First Steps for Business Owners


For many, the American dream includes owning your own business.

As more people experience layoffs, the time may be right to go for it. Tough times can make growing a business harder, but you shouldn't assume it's impossible. Surviving the tough times will give you the springboard necessary to get your business soaring once the good times return.

Here are five smart ways to build your small business:

1. Set up and Create the Essentials
First, legally set up a business structure. This will allow you to submit some of your expenses as legitimate business expenses. Depending on the entity, it can also provide a certain measure of legal protection, too.

Next, open a separate checking account for your business. This keeps your business income and expenses from being co-mingled with your other income and expenses. It will provide the clarity when you make financial business decisions.

Lastly, if you’re setting up an office in your home, make sure you dedicate it to work activities only. It is psychologically important to divide work from your personal life. And, from a tax perspective, it is also important.

2. Build and Maintain a Professional Business Image
To make sure you’re taken seriously you’ll need to first take yourself seriously. Make sure your professional image is consistent and dependable. Do not have your children answering the business line. Do not mix casual relationships with client relationships. Carefully consider how you can socially separate your business and personal pursuits.

Additionally, prepare professional materials that explain your talents, products or service. Plan out ways to inexpensively gather publicity and other marketing. Reach out to people in your network and see how you can help them because they will frequently return the favor. Join professional organizations and dedicate time to learning your industry in depth (even if you’ve worked in the industry as an employee).

3. Consider Your Funding Sources
Funding your business can come from a variety of sources. Common ways to fund a growing business are to take money out of your savings, an inheritance or by raising funds from family and friends. Newer ways to raise capital include peer-to-peer lending from sites such as Virgin Money,, and Investigate local initiatives, too. For example, small-town Staunton, Va., offers business loans through their Staunton Creative Community Fund.

4. Plan for and Invest in Insurance and Benefits
There can be advantages as a sole proprietor if you go ahead and invest in your very own benefits package. For example, it is smart to set up a health insurance plan, medical savings account and/or retirement investment account like a Keogh Plan. There are specific rules, so do your research and talk with a fee-only certified financial planner and/or tax accountant.

5. Carefully Expand with Freelancers or Your First Employee
When you’re starting out it is smart to keep your overhead as low as possible for as long as possible.

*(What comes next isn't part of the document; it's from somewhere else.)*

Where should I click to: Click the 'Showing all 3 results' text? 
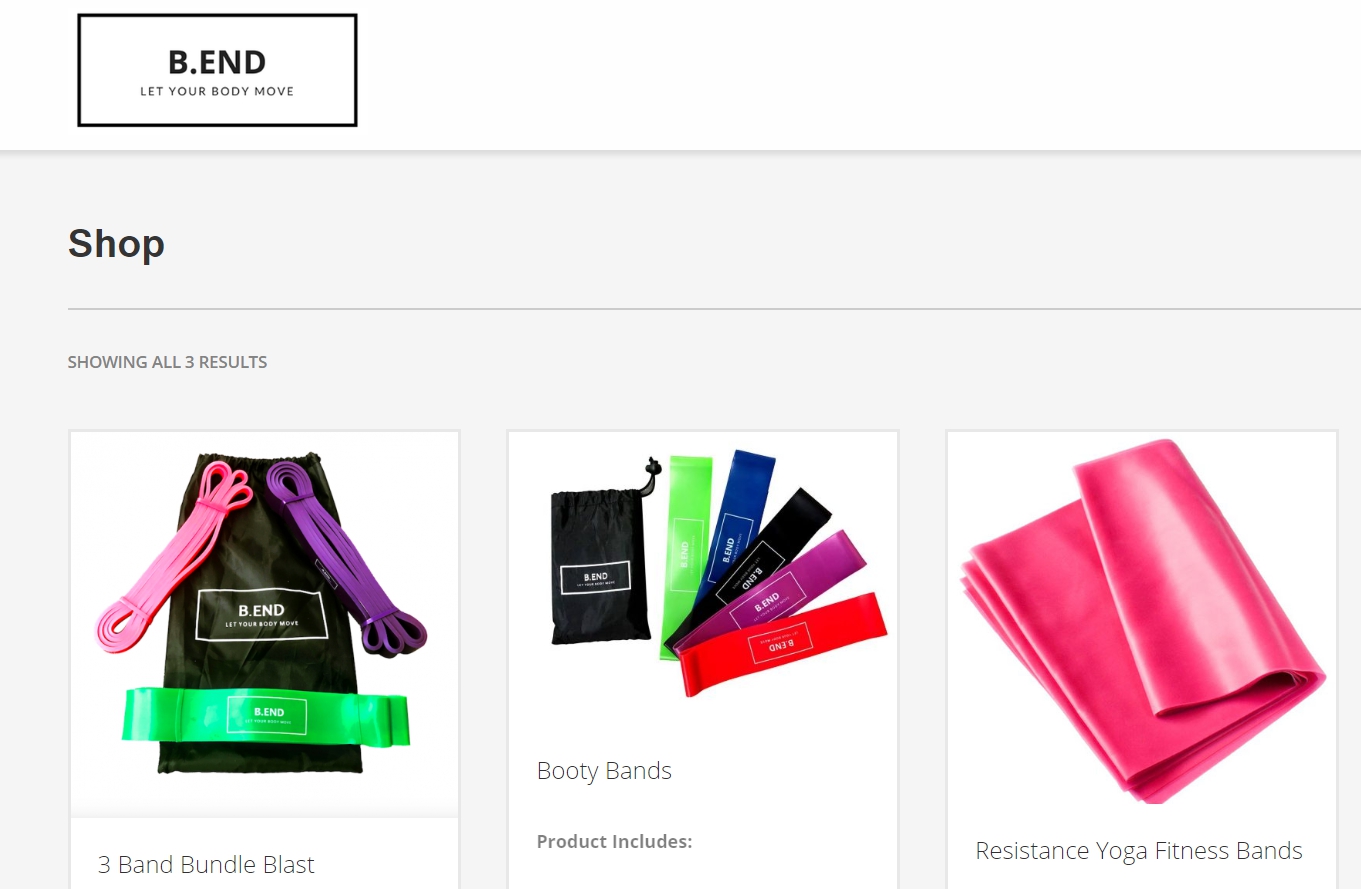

However, depending on your growth it may make financial sense to take on the additional costs associated with a freelancer or employee. Check out what the standard is in your industry and location. Ask for guidance and mentoring from your local chapter of the Small Business Administration, SCORE or the Kauffman Foundation. Do not overlook the experience and wisdom you can gain from respected family members or business associates, too.

Remember: it takes equal measures of hard work, dedication, and creativity to build a business. But at the end of the day it is yours. You will benefit from the experience no matter the level of success your business achieves. Good luck!